> Task requirements: Without any pictures, reproduce exactly the lines running from the line containing "This screenshot has height=311, width=592." through the end of the entries.

(Stored dataset items)
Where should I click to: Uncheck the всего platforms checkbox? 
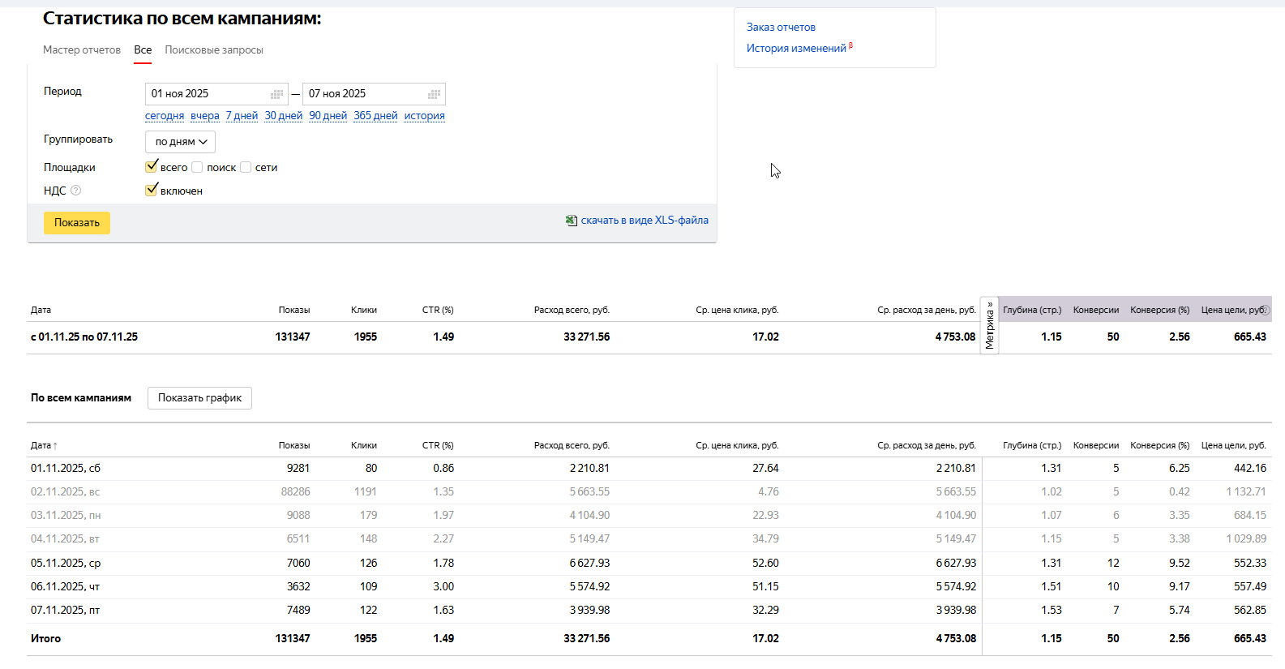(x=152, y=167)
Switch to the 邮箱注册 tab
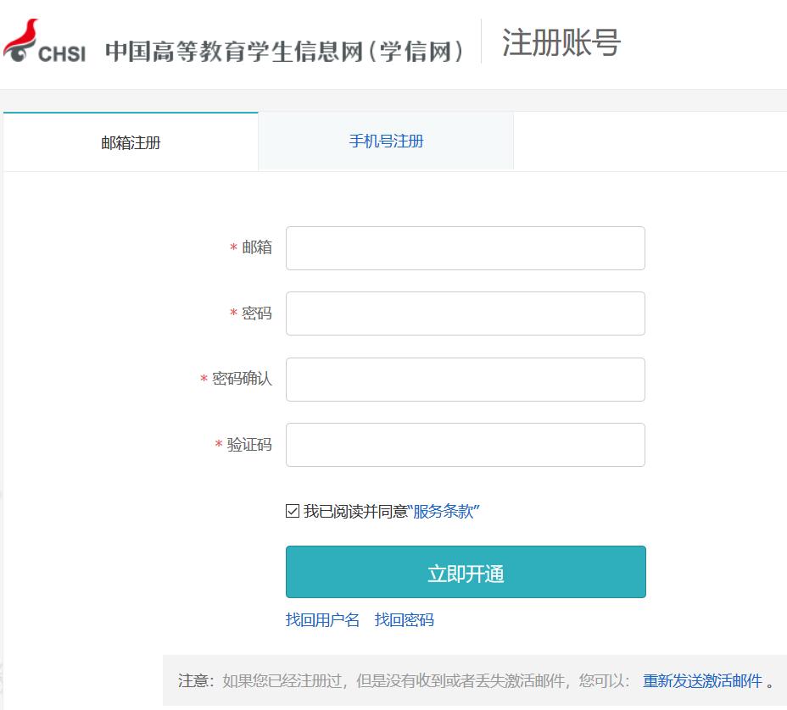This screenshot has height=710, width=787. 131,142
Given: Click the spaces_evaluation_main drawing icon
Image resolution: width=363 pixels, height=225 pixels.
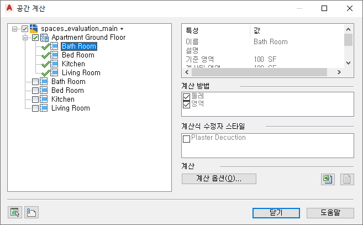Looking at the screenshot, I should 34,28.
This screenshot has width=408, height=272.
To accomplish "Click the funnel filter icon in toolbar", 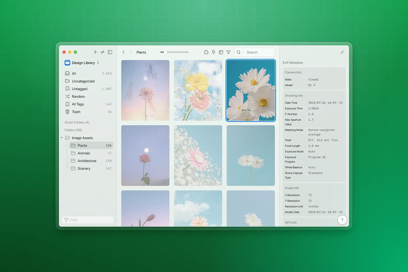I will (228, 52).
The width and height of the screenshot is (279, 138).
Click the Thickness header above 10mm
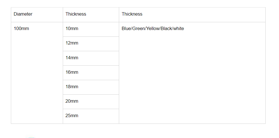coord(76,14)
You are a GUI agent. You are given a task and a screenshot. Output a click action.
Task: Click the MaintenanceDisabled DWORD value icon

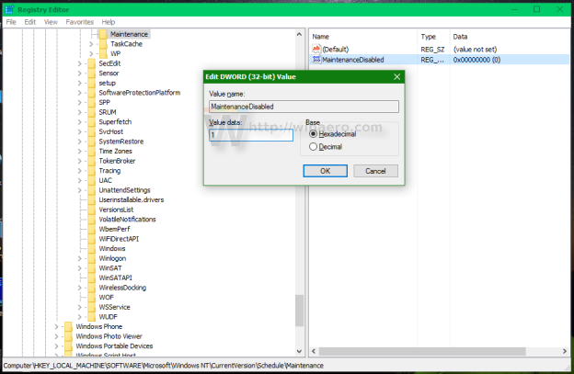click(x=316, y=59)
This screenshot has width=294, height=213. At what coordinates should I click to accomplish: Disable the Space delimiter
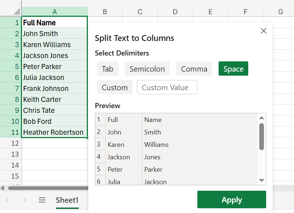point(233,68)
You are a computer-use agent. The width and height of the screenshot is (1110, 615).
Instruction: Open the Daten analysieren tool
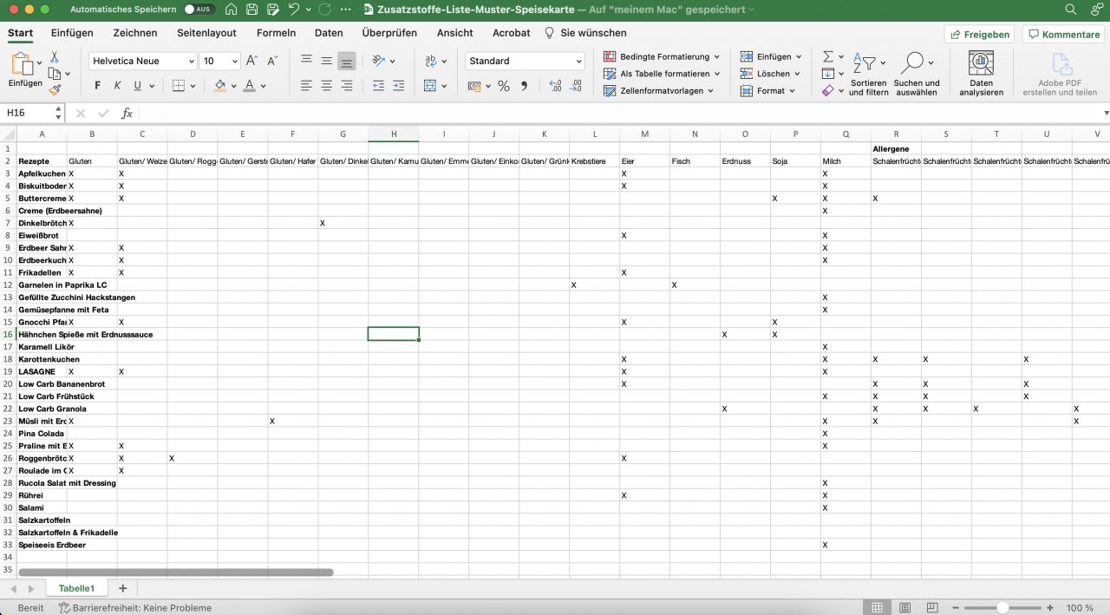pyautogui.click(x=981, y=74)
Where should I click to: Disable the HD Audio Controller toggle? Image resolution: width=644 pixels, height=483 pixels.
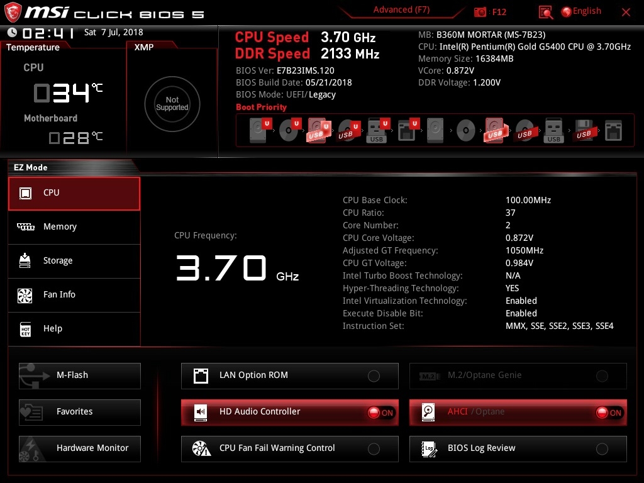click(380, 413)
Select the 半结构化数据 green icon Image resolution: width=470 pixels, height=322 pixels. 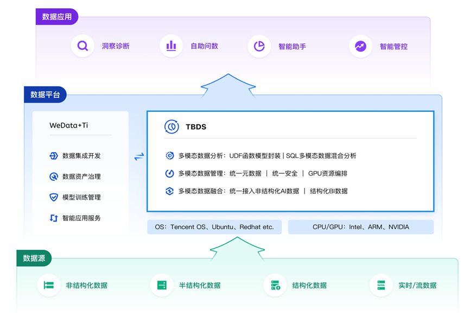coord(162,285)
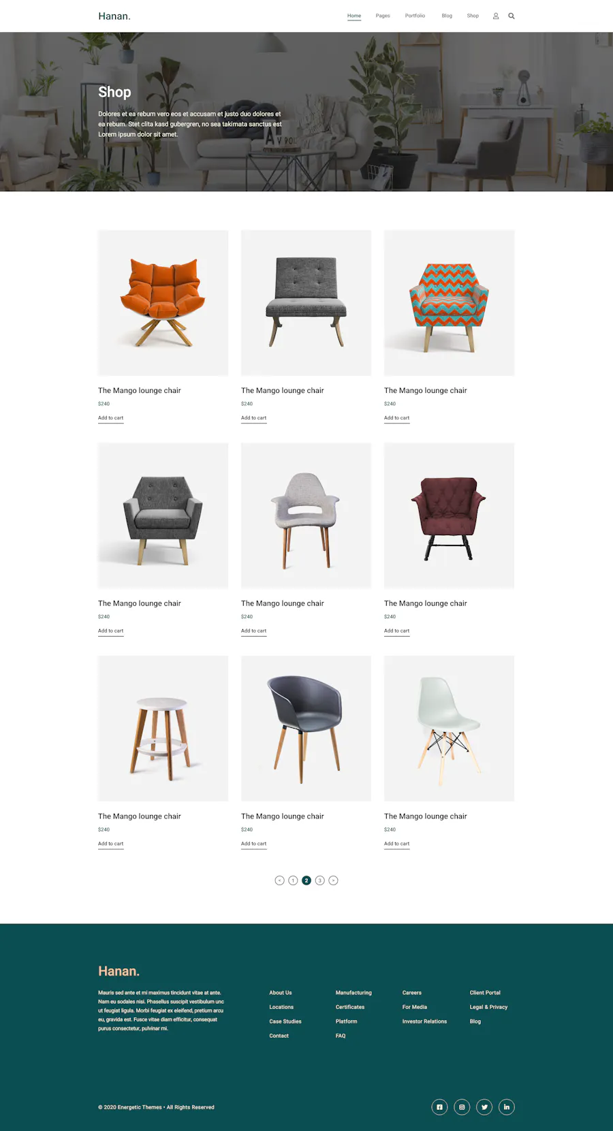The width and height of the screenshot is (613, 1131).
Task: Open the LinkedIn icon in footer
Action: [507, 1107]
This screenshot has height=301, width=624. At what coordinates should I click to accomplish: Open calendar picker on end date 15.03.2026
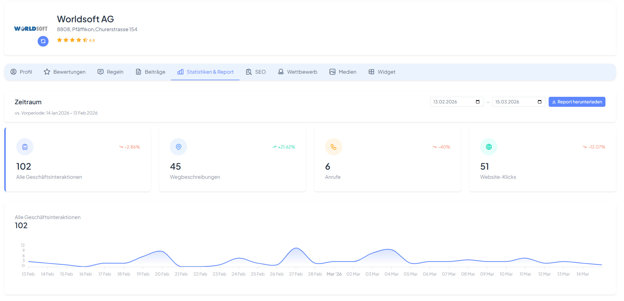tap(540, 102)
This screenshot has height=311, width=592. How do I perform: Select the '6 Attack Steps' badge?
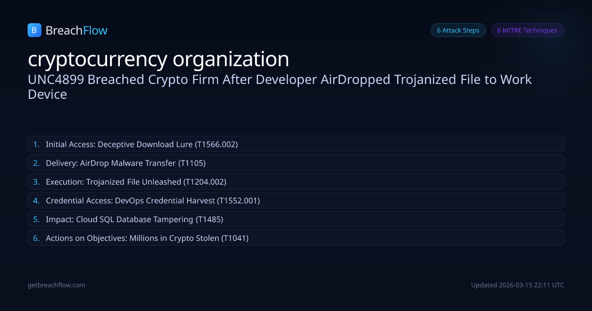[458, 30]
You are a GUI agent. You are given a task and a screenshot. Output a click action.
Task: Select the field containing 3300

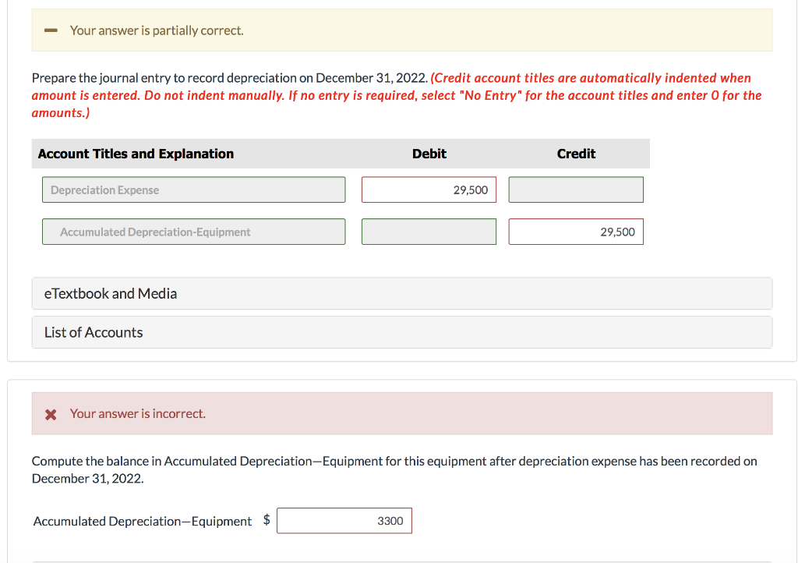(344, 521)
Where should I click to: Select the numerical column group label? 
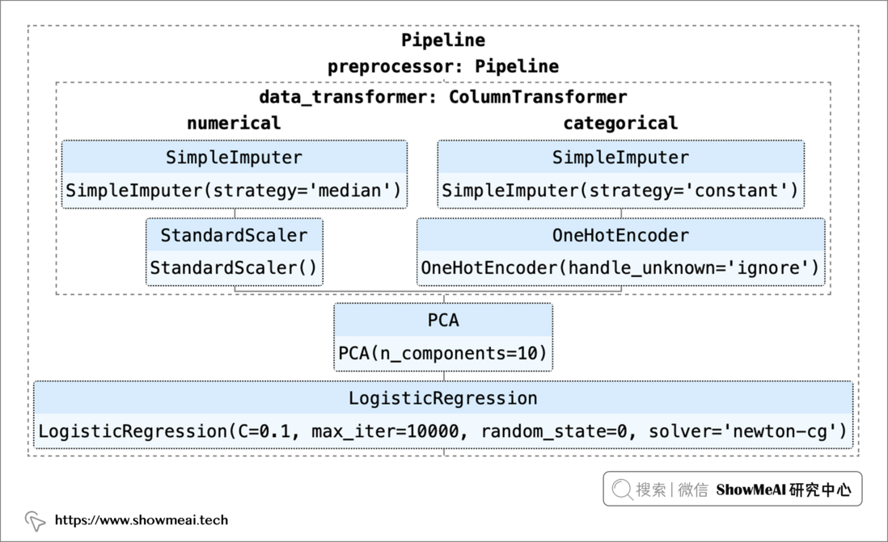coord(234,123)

> Result of the exercise:
This screenshot has height=311, width=592. How do I perform: Select the '6 Attack Steps' badge?
[458, 30]
You are a GUI agent. You are given a task and a screenshot. Output a click action.
Task: Select the field containing 3300

(344, 521)
Where should I click to: Select the numerical column group label? 
coord(234,123)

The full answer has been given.